When the superficial wearies me, it wearies me so much that I need an abyss in order to rest.
About This Quote
Antonio Porchia (1885–1968) was an Italian-born Argentine writer best known for his aphoristic book *Voces* (*Voices*), first published in Buenos Aires in 1943 and expanded in later editions. Porchia lived a largely private, working-class life and wrote brief, paradoxical reflections that resist conventional “literary” polish. The quoted line fits *Voces*’ recurring movement away from social surfaces—talk, appearances, easy optimism—toward inward depth, silence, and metaphysical extremity. In English, Porchia’s aphorisms circulated widely through translations and endorsements by writers such as André Breton and later readers of modernist and existential short forms.
Interpretation
Porchia frames “the superficial” not as harmless lightness but as an exhausting shallowness that drains the spirit.
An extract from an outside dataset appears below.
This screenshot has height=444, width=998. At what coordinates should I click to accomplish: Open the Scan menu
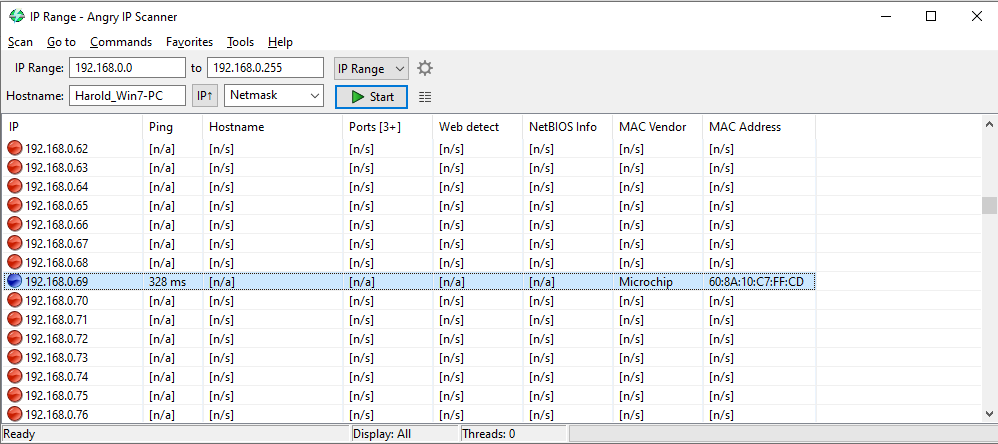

The startling remedy—“an abyss”—suggests that only radical depth, even darkness or vertigo, can provide genuine rest. The aphorism reverses ordinary expectations: we typically seek comfort in the easy and familiar, but Porchia implies that true relief comes from confronting what is bottomless—silence, solitude, mortality, or the unknown. The line also hints at a mystic or existential sensibility: when surface meanings fail, one must descend into the profound, where the self can stop performing and simply be.